ズボンの中から飛び跳ねる形でジャンプしているイルカのタトゥー。そのイルカと目が合う僕。「イルカ、イルカ、調教師、タトゥー、イルカ、調教師、タトゥー、イルカ…」頭の中を知っている単語が並んでいるけど、まったく処理できない状況。オーバーキルにも程があります。イルカが好き過ぎて腰にイルカのタトゥ―を入れている金髪坊主のその女性は、「イルカの調教師になる」という夢のために、花々が咲き誇るフラワーパークでお金を貯めていたわけです。「愛知にある専門学校に通うために貯めてるんだ…」そう話すお姉さんの横顔を見て、僕はすっかり完堕ちし、好きになっていました。というか、ならない選択肢の方が完全に消えていた感覚。だってこんな、キラキラマンガのド真ん中みたいな眩しい人、義務教育の中では出会わなかったから。高校卒業したての僕には劇薬過ぎました。もっとこの人のことが知りたい…。そんな気持ちが芽生えていました。しかし、我々はあくまで派遣バイト。派遣ということは、期間が決まっています。こちらの期間は二週間。初日からいたお姉さんはもしかしたら、もっと早いかもしれない。これはまず、とりあえず連絡先を交換しなければ…これは絶対、絶対にしないといけない…。


翌日、同じ派遣元のお兄さん達が「お花畑で大暴れする」という奇行に起こし、派遣元ごとクビになりました。


クビの電話連絡を受けた時に、体内を駆け巡った感情がたぶん、俗に言う「殺意」というものだったんだと思います。えーっと、マジで何してんの?いやマジでマジでマジで。

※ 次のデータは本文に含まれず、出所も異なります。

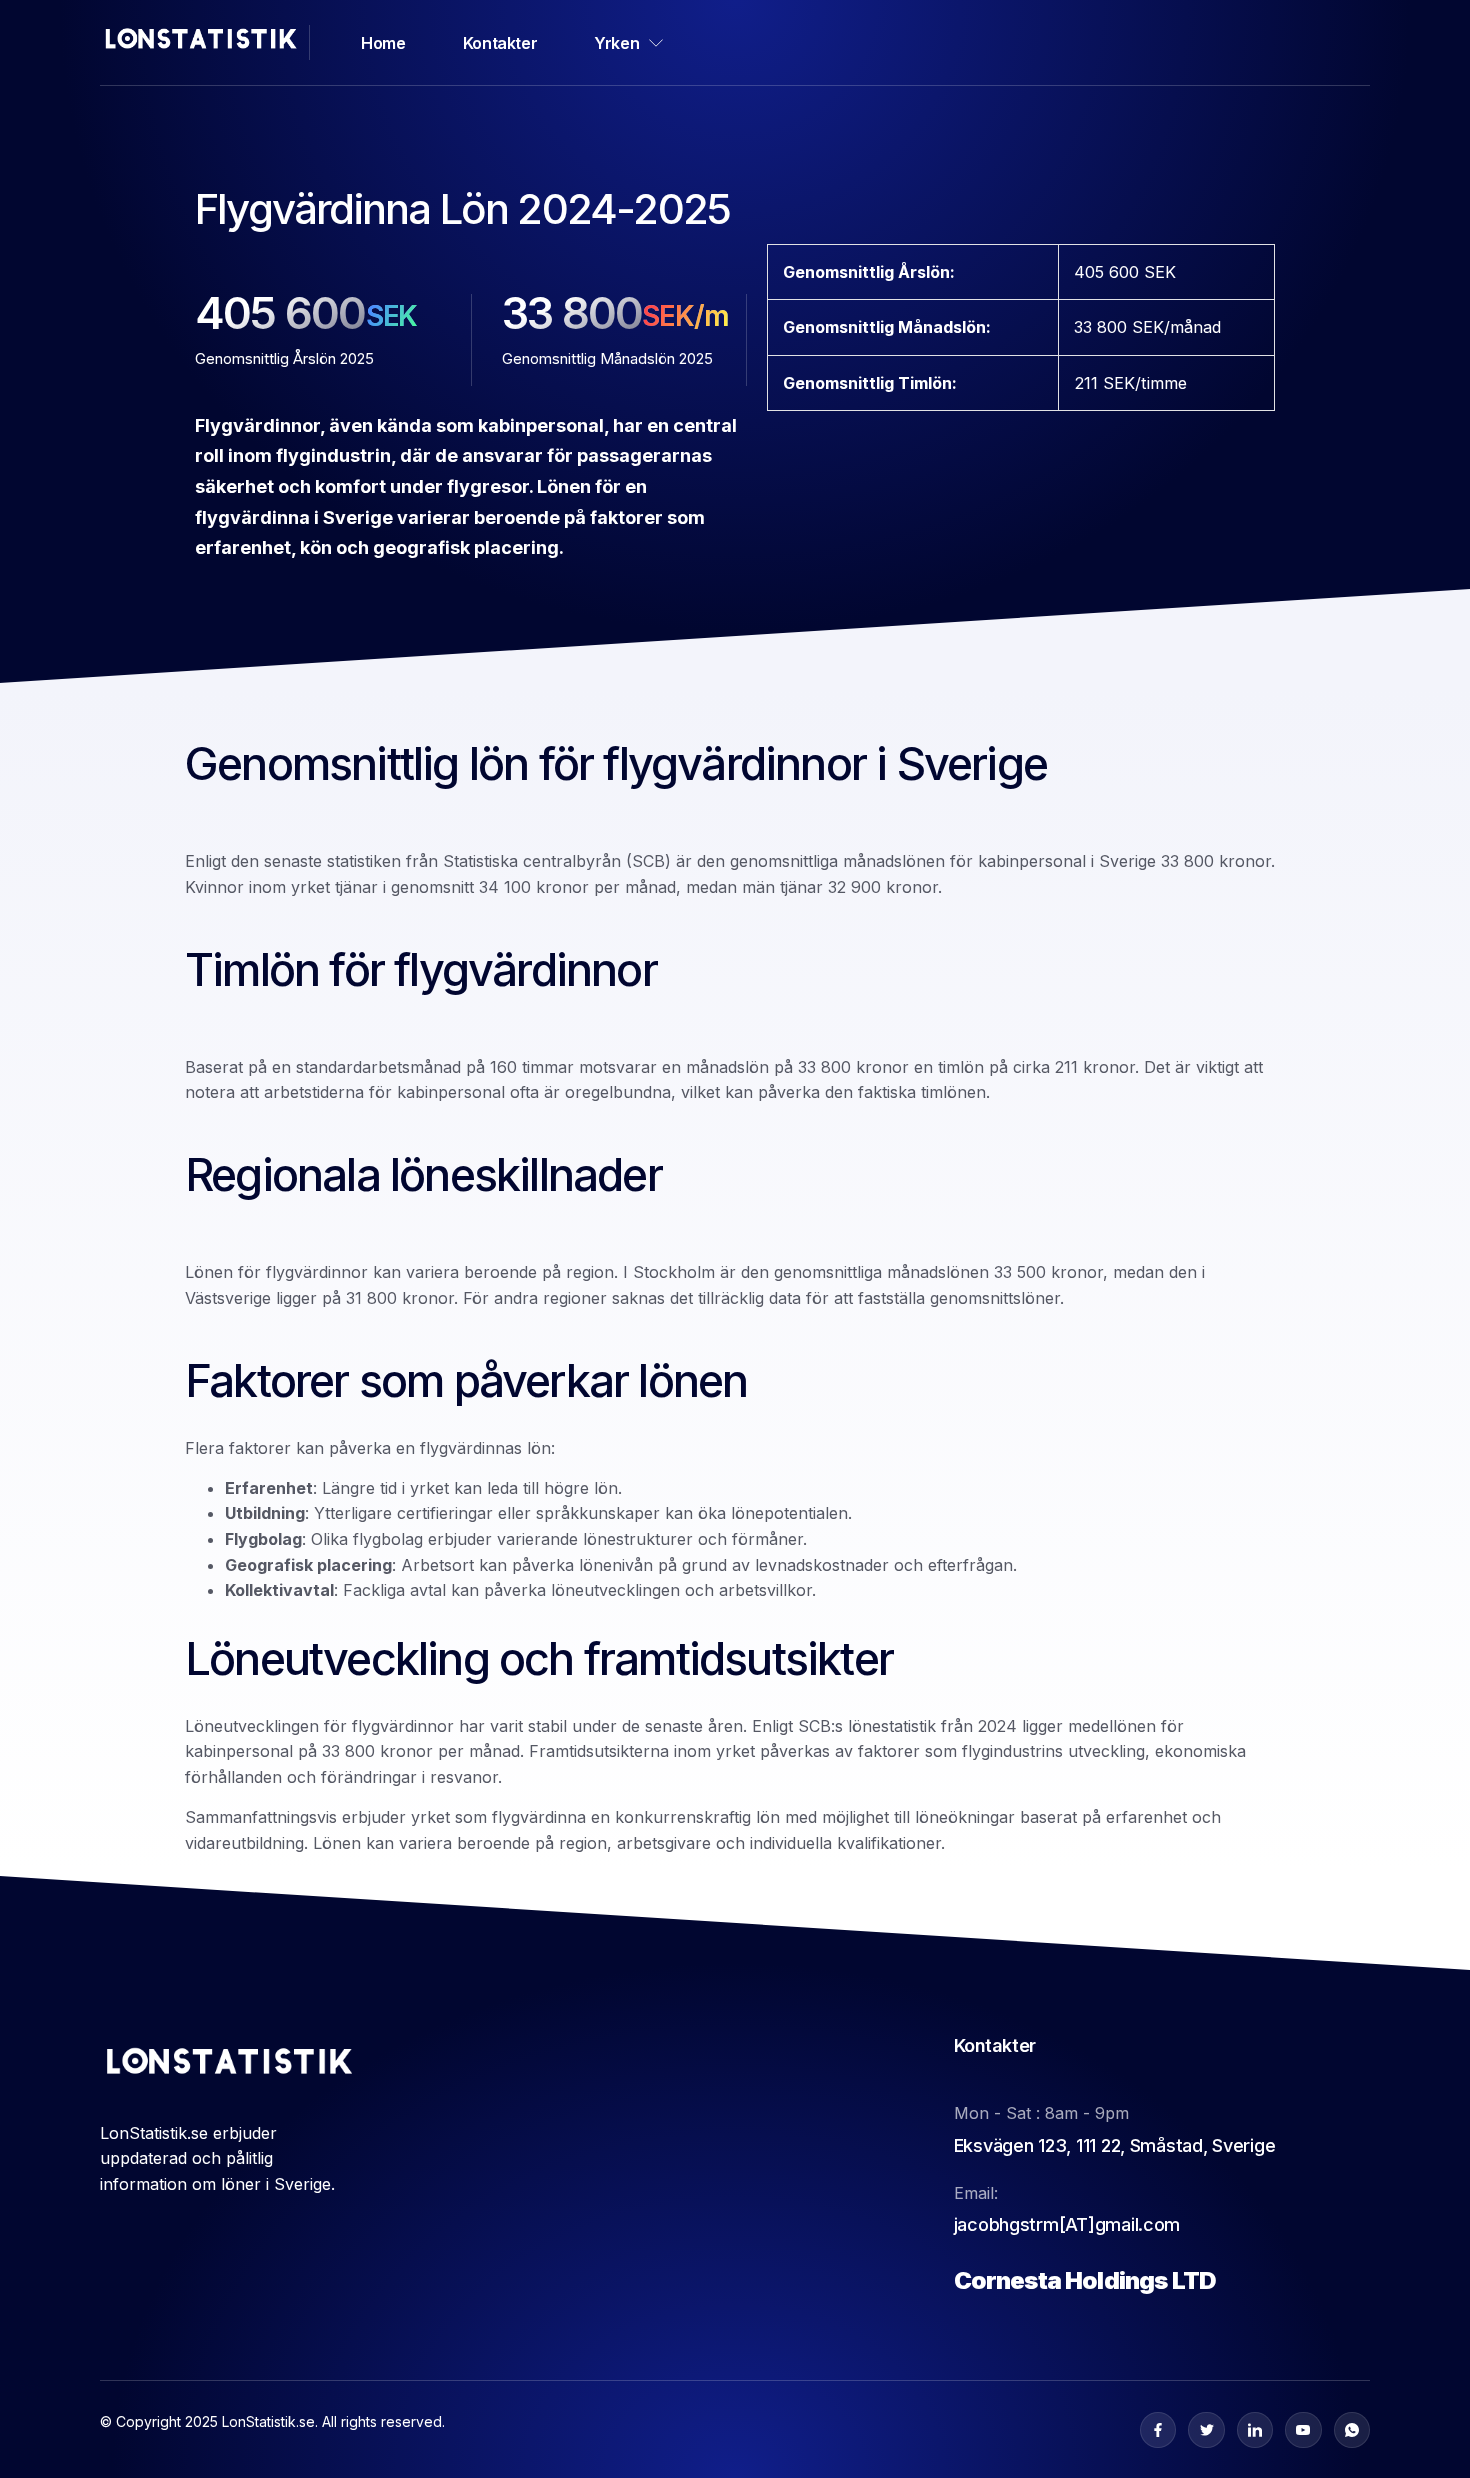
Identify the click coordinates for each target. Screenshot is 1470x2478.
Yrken (616, 43)
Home (383, 43)
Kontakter (500, 43)
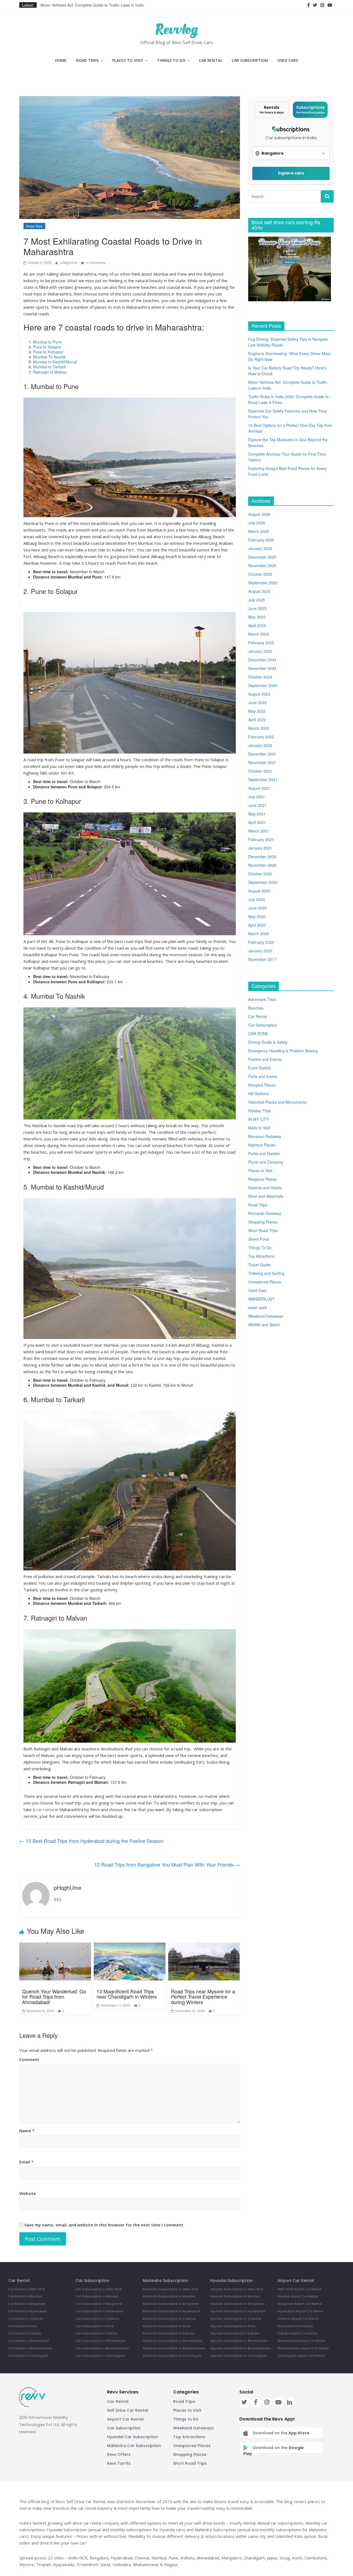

え、理由はなあに?人がお花畑で大暴れしなくちゃいけない理由ってなあに?なあになあに???


それ以来、それきりのお話です。
あの時のお姉さんは無事、イルカの調教師になれたのでしょうか。
どこかで金髪坊主の女性がイルカの調教をしてましたら教えてください。
向こうが未だに坊主かは分かりませんが、もしお会いできた時には、「今は4ミリです」と伝えようと思います。